Responding to Tantrums and Strong Emotions

  • Tantrums represent real emotions and as such should be taken seriously
  • Some emotions are too powerful for a young child’s underdeveloped brain to manage in a more socially acceptable manner
  • A parent’s role in tantrums is to comfort the child, not to get angry or punish her

4. Use Nurturing Touch

Slings slings and more slings.  Also massage and lots of hugs and cuddles.  And being aware of how much time your baby spends in swings, jumpers, strollers, etc. so you can make sure it’s not too much.

5. Ensure Safe Sleep, Physically and Emotionally

“Babies have needs at night just as they do during the day; from hunger, loneliness, and fear, to feeling too cold or too hot. They need the reassurance of a loving parent to feel secure during the night.”  says API.  I feel rather strongly about this, but didn’t find it worked to get up every time baby woke up.  So, we made things work.  We co-slept with our first and bed-shared with our other two, and it’s been great.  I wouldn’t do it any other way.  If you are worried about SIDS or rolling over on your child please read here

 

6. Provide Consistent and Loving Care

This means working your schedule around baby’s schedule (when they are hungry, sleepy, etc.).  It makes sense to me to watch and notice what babies internal schedule  is and then try to work my schedule to mesh with that.  I am the adult in the relationship so I feel like I should be the one who is accommodating.   Plus, who am I to tell someone when they are hungry or not?  Would I like someone to do that to me?   This also means try not to have too many caregivers and have only short separations when possible.  I have decided to be a SAHM and rarely leave my kids for more than 3 hours.  When my oldest was 18 mo.  I left for girls camp for a week and when I came back she was really distant and angry with me.  I would not do that again.  

7. Practice Positive Discipline

This one is the hardest, especially as your children get older.  I think most of society uses punishment and control to get behaviors they want, but I firmly believe (backed up by lots of research I’ve studied) that it doesn’t work.  And when it does, it is only short term and the unintended effects of that approach are negative and far reaching.  Here is what API says.  “Positive discipline is an overarching philosophy that helps a child develop a conscience guided by his own internal discipline and compassion for others. Positive discipline is rooted in a secure, trusting, connected relationship between parent and child.

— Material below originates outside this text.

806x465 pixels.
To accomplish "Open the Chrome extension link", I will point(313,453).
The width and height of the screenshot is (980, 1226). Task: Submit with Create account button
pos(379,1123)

Discipline that is empathetic, loving and respectful strengthens that the connection between parent and child, while harsh or overly punitive discipline weakens the connection. Remember that the ultimate goal of discipline is to help children develop self-control and self-discipline.”  More on this at a later post.

8. Strive for Balance in Personal and Family Life

Yea!  You stuck with it till the last one!  Balance is always something I am thinking about.  Especially balancing technology and real life.  Recently I have started taking a few moments for myself after the kids go to bed, and I’ve really been enjoying that.  My husband is also a big help with this part, taking the kids when I need some alone time or a girl’s night out. 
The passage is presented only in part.